Swedish court upholds Assange arrest warrant
The Stockholm district court held a public hearing this afternoon to determine if an arrest warrant against WikiLeaks founder Julian Assange for alleged sexual assault should be dropped. Assange has spent the past two years holed up at the Ecuadorian embassy in London to avoid extradition to Sweden.
The Stockholm District Court decided on Wednesday to uphold the arrest warrant against Julian Assange.
The court said in a statement: "The Court has decided that there is still probable cause concerning the suspicions directed towards Julian Assange (unlawful coercion, sexual molestation and rape, less serious incident) and that there is still a risk that he will fail to appear or in some other way avoid participation in the investigation and the following proceedings."
"This was not the decision we asked for, so we will have to ask the Court of Appeals to try the case," attorney Tomas Olsson told the media representatives that had been waiting for hours outside the courthouse.

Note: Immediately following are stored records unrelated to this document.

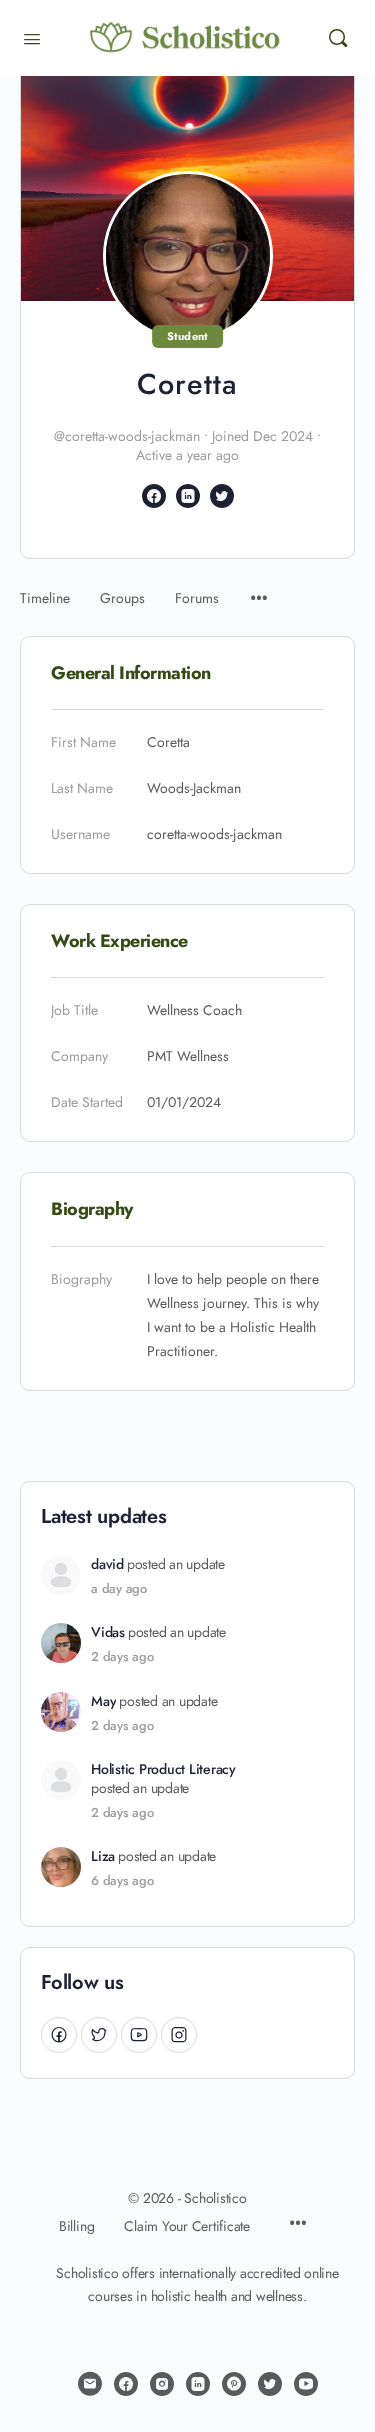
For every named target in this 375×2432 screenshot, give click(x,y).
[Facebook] (59, 2034)
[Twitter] (99, 2034)
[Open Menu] (32, 37)
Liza (103, 1856)
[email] (90, 2384)
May (103, 1701)
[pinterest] (234, 2384)
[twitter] (270, 2384)
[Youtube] (139, 2034)
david (107, 1564)
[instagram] (162, 2384)
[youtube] (306, 2384)
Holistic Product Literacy (163, 1769)
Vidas (108, 1632)
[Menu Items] (259, 588)
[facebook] (126, 2384)
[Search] (338, 38)
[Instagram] (179, 2034)
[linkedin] (198, 2384)
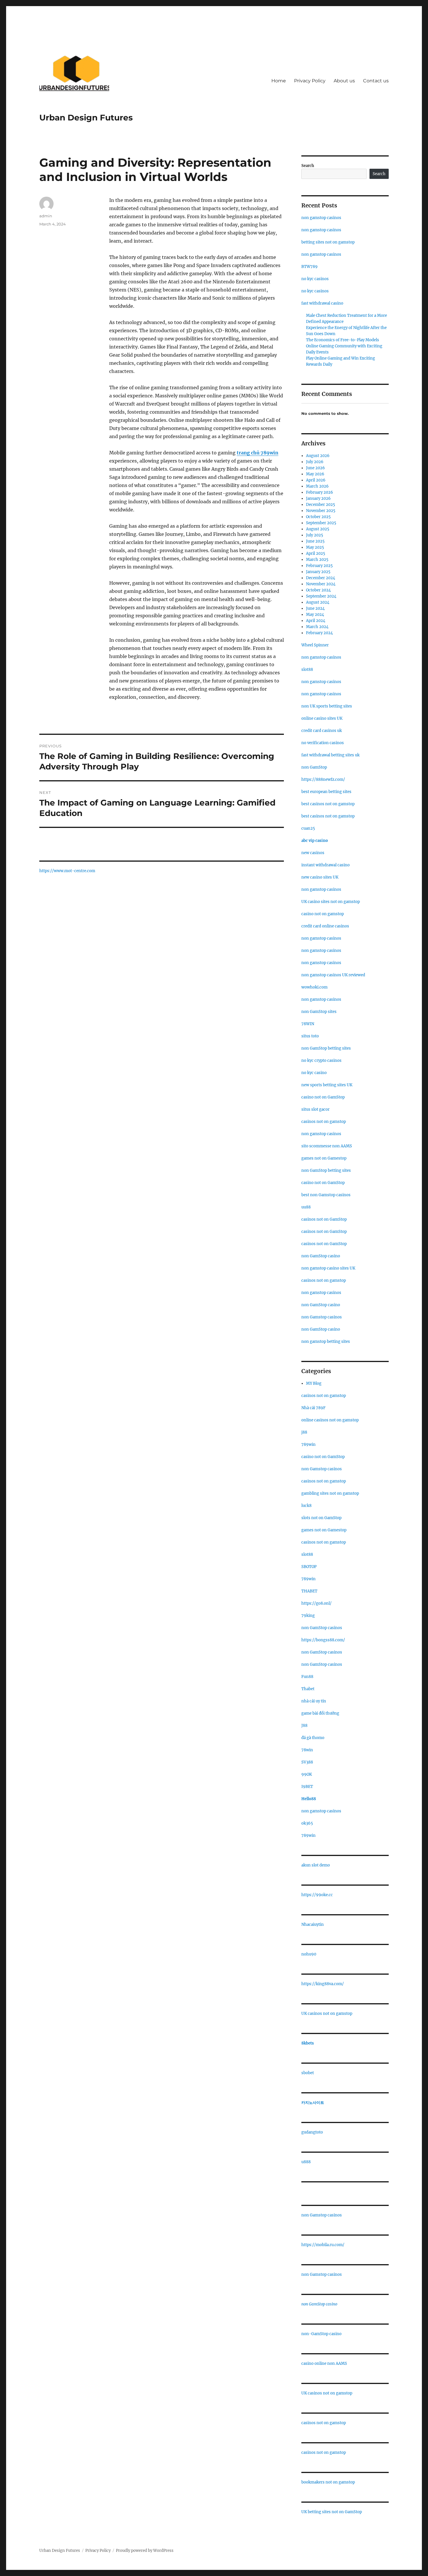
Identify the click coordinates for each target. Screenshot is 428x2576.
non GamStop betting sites (326, 1048)
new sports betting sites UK (326, 1084)
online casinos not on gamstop (330, 1420)
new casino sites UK (319, 877)
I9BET (307, 1786)
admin (45, 216)
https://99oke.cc (317, 1894)
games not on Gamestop (323, 1158)
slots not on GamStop (321, 1517)
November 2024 (320, 584)
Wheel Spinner (315, 645)
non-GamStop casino (321, 2333)
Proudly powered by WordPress (145, 2550)
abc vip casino (314, 840)
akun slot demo (315, 1865)
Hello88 (308, 1798)
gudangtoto (312, 2132)
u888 (306, 2161)
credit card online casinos (325, 926)
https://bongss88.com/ (323, 1640)
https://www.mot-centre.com (67, 870)
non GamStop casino (320, 1256)
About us (344, 80)
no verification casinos (322, 742)
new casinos (312, 852)
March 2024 (317, 626)
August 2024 (317, 602)
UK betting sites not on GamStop (331, 2511)
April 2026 (316, 480)
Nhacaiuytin (312, 1924)
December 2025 (320, 504)
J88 (304, 1725)
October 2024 (318, 590)
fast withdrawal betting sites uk (330, 755)
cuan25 (308, 828)
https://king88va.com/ (322, 1983)
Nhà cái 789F (313, 1407)
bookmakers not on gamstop (328, 2482)
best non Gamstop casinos (326, 1194)
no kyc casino (314, 1072)
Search (307, 165)
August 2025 (317, 529)
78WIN (307, 1023)
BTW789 (309, 266)
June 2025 (315, 541)
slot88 (307, 669)
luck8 (306, 1505)
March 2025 (317, 559)
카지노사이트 (312, 2102)
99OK (306, 1774)
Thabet (307, 1688)
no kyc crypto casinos (321, 1060)
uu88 (306, 1207)
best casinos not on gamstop (328, 803)
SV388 (307, 1762)
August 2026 (318, 455)
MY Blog (313, 1383)
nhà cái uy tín (313, 1701)
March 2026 (317, 486)
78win (307, 1749)
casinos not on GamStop (324, 1219)
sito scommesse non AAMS (326, 1146)
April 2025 (315, 553)
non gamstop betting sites (325, 1341)
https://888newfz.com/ (323, 779)
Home (278, 80)
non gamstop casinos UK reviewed (333, 975)
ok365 (307, 1823)
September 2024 (321, 596)
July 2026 (314, 461)
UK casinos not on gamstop (326, 2013)
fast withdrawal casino (322, 303)
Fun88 (307, 1676)
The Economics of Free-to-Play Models (342, 339)
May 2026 (315, 474)
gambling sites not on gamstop (330, 1493)
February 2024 (319, 632)
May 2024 (315, 614)
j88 (304, 1432)
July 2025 (314, 535)
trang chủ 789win (257, 453)
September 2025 (321, 522)
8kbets (307, 2043)
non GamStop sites (319, 1011)
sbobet (307, 2072)
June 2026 (315, 467)
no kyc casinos (315, 278)
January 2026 (318, 498)
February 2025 (319, 565)
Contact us (376, 80)
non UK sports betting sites (326, 706)
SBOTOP (308, 1566)
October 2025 (318, 516)
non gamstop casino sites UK (328, 1268)
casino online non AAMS (324, 2363)
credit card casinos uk (321, 730)
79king (308, 1615)
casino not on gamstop (322, 913)
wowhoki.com (314, 987)
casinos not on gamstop (323, 1121)
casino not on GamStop (323, 1097)
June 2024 (315, 608)
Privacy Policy (310, 80)
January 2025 (318, 571)
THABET (309, 1591)
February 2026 (319, 492)
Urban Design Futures (86, 117)
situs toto (310, 1036)
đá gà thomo (312, 1737)
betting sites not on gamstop (328, 242)
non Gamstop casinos (321, 1317)
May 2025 (315, 547)
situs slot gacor (315, 1109)
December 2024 (320, 577)
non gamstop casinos (321, 217)
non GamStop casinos (321, 1627)
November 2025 (320, 510)
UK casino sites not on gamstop (330, 901)
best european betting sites (326, 791)
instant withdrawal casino (325, 865)
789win (308, 1444)
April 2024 (315, 620)
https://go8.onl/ (316, 1603)
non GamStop (314, 767)
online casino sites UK (321, 718)
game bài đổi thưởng (320, 1713)
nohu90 (308, 1954)
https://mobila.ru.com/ (322, 2244)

In her comments to the court decision, prosecutor Marianne Ny said that the arrest warrant against Julian Assange will stand and that there is still probable cause concerning the suspicions against him, including unlawful coercion, sexual molestation and rape.
Ny said that the court has weighed the imposement in Assange's rights and did not find it disproportionate to uphold the arrest warrant and that the court does not have any objections to the way the case has been handled so far.
The Wikileaks founder is wanted for questioning over alleged sex offenses in Sweden. He currently has diplomatic asylum in the Ecuador embassy in London, with British police waiting outside to enact the Swedish warrant and arrest him.
"It is unreasonable for this arrest warrant to continue, seeing as it has been going on so long and how much suffering it has caused Julian Assange," one of Assange's lawyers, Tomas Olsson, told Swedish Radio News.
Everything began almost four years ago. Two women, who had sex with Assange during a visit of his to Sweden, went to the police wanting to get Assange to take an HIV test.
Then, Assange became suspected by the police of, among other offences, rape.
He fears that if he is held in custody by Sweden he may be the victim of extradition or rendition to the USA, in order to be tried there in relation to his work with Wikileaks revealing American secrets, something Swedish legal experts have questioned.
The defense showed the court videos with clips of American politicians and political commentators, all asserting that Assange should be brought to the USA to be tried.
Among those in the video, from the Wikileaks channel, are Vice President Joe Biden and other American politicians like Karl Rove and Newt Gingrich, who describe Assange as a criminal and terrorist, among other things. One clip is of American president Barack Obama saying that Assange broke American law, when Wikileaks published secret documents.
After losing his appeals against the Swedish arrest warrant Julian Assange sought asylum in Ecuador's embassy in London, where he has been living for the past two years.
His lawyers say his refugee status relates to potential US attempts to seize him, and is not a way of avoiding the Swedish warrant.
A police officer in London says to newspaper Dagens Nyheter that they still have a warrant for Julian Assange's arrest, for breaking the conditions of bail.